__DATA TO PROCESS__.
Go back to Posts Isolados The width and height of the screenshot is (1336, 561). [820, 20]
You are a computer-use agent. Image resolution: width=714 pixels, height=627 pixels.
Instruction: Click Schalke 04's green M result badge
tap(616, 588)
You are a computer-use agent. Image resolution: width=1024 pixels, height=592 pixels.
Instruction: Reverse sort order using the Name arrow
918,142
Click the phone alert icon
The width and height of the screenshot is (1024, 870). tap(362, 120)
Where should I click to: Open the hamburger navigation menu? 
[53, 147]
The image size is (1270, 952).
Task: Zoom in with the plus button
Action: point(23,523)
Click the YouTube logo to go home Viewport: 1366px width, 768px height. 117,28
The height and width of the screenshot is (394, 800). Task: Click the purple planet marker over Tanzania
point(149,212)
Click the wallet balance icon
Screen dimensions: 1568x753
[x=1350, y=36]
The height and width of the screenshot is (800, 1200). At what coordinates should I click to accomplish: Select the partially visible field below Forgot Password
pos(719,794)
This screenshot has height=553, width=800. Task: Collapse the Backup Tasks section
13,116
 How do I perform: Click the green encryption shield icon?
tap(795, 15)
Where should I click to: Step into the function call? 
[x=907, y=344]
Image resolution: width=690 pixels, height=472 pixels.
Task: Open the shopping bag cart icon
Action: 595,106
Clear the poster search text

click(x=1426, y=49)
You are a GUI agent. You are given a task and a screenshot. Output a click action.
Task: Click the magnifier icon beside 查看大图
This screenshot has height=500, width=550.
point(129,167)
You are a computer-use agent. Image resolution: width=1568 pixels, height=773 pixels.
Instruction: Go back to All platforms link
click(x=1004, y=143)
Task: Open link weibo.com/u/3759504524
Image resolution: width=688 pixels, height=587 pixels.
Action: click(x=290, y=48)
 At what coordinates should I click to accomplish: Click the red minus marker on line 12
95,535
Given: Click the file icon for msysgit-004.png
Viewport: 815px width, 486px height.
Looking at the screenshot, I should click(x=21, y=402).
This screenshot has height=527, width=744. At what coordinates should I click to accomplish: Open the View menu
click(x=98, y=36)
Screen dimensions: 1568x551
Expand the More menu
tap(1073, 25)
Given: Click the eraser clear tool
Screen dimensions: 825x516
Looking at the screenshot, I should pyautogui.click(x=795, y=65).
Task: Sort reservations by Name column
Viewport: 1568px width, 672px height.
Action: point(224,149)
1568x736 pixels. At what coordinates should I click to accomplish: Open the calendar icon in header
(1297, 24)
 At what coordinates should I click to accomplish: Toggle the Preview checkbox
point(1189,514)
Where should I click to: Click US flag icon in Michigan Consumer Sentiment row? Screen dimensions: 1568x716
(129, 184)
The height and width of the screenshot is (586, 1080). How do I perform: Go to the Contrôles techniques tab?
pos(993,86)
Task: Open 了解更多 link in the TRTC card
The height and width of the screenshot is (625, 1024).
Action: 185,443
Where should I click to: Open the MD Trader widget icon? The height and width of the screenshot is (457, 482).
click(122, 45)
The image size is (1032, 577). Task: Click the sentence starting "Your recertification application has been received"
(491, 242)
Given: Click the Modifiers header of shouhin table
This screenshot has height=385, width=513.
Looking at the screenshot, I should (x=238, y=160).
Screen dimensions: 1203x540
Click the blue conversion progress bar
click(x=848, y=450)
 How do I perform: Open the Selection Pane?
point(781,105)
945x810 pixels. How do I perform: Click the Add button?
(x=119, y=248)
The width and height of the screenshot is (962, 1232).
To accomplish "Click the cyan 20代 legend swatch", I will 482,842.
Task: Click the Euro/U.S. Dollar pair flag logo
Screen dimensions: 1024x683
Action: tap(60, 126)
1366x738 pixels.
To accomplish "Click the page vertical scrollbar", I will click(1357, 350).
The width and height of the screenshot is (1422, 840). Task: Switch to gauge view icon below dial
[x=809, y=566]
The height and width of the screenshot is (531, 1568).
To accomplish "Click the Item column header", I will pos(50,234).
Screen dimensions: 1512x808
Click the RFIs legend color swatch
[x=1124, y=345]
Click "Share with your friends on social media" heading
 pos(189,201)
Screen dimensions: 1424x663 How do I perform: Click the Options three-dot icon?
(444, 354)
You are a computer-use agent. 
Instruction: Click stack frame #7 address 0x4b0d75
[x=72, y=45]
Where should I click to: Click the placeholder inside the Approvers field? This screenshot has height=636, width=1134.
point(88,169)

__WHAT TO WORK ON__. Reproduce every item above without changing a single character.

__WRITTEN RESPONSE__.
Go back to Posts Isolados The width and height of the screenshot is (1336, 561). [820, 20]
You are a computer-use agent. Image resolution: width=714 pixels, height=627 pixels.
Instruction: Click Schalke 04's green M result badge
tap(616, 588)
You are a computer-use agent. Image resolution: width=1024 pixels, height=592 pixels.
Instruction: Reverse sort order using the Name arrow
918,142
Click the phone alert icon
The width and height of the screenshot is (1024, 870). tap(362, 120)
Where should I click to: Open the hamburger navigation menu? 
[53, 147]
The image size is (1270, 952).
Task: Zoom in with the plus button
Action: point(23,523)
Click the YouTube logo to go home Viewport: 1366px width, 768px height. 117,28
The height and width of the screenshot is (394, 800). Task: Click the purple planet marker over Tanzania
point(149,212)
Click the wallet balance icon
Screen dimensions: 1568x753
[x=1350, y=36]
The height and width of the screenshot is (800, 1200). At what coordinates should I click to accomplish: Select the partially visible field below Forgot Password
pos(719,794)
This screenshot has height=553, width=800. Task: Collapse the Backup Tasks section
13,116
 How do I perform: Click the green encryption shield icon?
tap(795, 15)
Where should I click to: Step into the function call? 
[x=907, y=344]
Image resolution: width=690 pixels, height=472 pixels.
Task: Open the shopping bag cart icon
Action: 595,106
Clear the poster search text

click(x=1426, y=49)
You are a GUI agent. You are given a task and a screenshot. Output a click action.
Task: Click the magnifier icon beside 查看大图
This screenshot has height=500, width=550.
point(129,167)
You are a computer-use agent. Image resolution: width=1568 pixels, height=773 pixels.
Instruction: Go back to All platforms link
click(x=1004, y=143)
Task: Open link weibo.com/u/3759504524
Image resolution: width=688 pixels, height=587 pixels.
Action: click(x=290, y=48)
 At what coordinates should I click to accomplish: Click the red minus marker on line 12
95,535
Given: Click the file icon for msysgit-004.png
Viewport: 815px width, 486px height.
Looking at the screenshot, I should click(x=21, y=402).
This screenshot has height=527, width=744. At what coordinates should I click to accomplish: Open the View menu
click(x=98, y=36)
Screen dimensions: 1568x551
Expand the More menu
tap(1073, 25)
Given: Click the eraser clear tool
Screen dimensions: 825x516
Looking at the screenshot, I should pyautogui.click(x=795, y=65).
Task: Sort reservations by Name column
Viewport: 1568px width, 672px height.
Action: point(224,149)
1568x736 pixels. At what coordinates should I click to accomplish: Open the calendar icon in header
(1297, 24)
 At what coordinates should I click to accomplish: Toggle the Preview checkbox
point(1189,514)
Where should I click to: Click US flag icon in Michigan Consumer Sentiment row? Screen dimensions: 1568x716
(129, 184)
The height and width of the screenshot is (586, 1080). How do I perform: Go to the Contrôles techniques tab?
pos(993,86)
Task: Open 了解更多 link in the TRTC card
The height and width of the screenshot is (625, 1024).
Action: 185,443
Where should I click to: Open the MD Trader widget icon? The height and width of the screenshot is (457, 482).
click(122, 45)
The image size is (1032, 577). Task: Click the sentence starting "Your recertification application has been received"
(491, 242)
Given: Click the Modifiers header of shouhin table
This screenshot has height=385, width=513.
Looking at the screenshot, I should (x=238, y=160).
Screen dimensions: 1203x540
Click the blue conversion progress bar
click(x=848, y=450)
 How do I perform: Open the Selection Pane?
point(781,105)
945x810 pixels. How do I perform: Click the Add button?
(x=119, y=248)
The width and height of the screenshot is (962, 1232).
To accomplish "Click the cyan 20代 legend swatch", I will 482,842.
Task: Click the Euro/U.S. Dollar pair flag logo
Screen dimensions: 1024x683
Action: tap(60, 126)
1366x738 pixels.
To accomplish "Click the page vertical scrollbar", I will click(1357, 350).
The width and height of the screenshot is (1422, 840). Task: Switch to gauge view icon below dial
[x=809, y=566]
The height and width of the screenshot is (531, 1568).
To accomplish "Click the Item column header", I will pos(50,234).
Screen dimensions: 1512x808
Click the RFIs legend color swatch
[x=1124, y=345]
Click "Share with your friends on social media" heading
 pos(189,201)
Screen dimensions: 1424x663 How do I perform: Click the Options three-dot icon?
(444, 354)
You are a computer-use agent. 
Instruction: Click stack frame #7 address 0x4b0d75
[x=72, y=45]
Where should I click to: Click the placeholder inside the Approvers field? This screenshot has height=636, width=1134.
point(88,169)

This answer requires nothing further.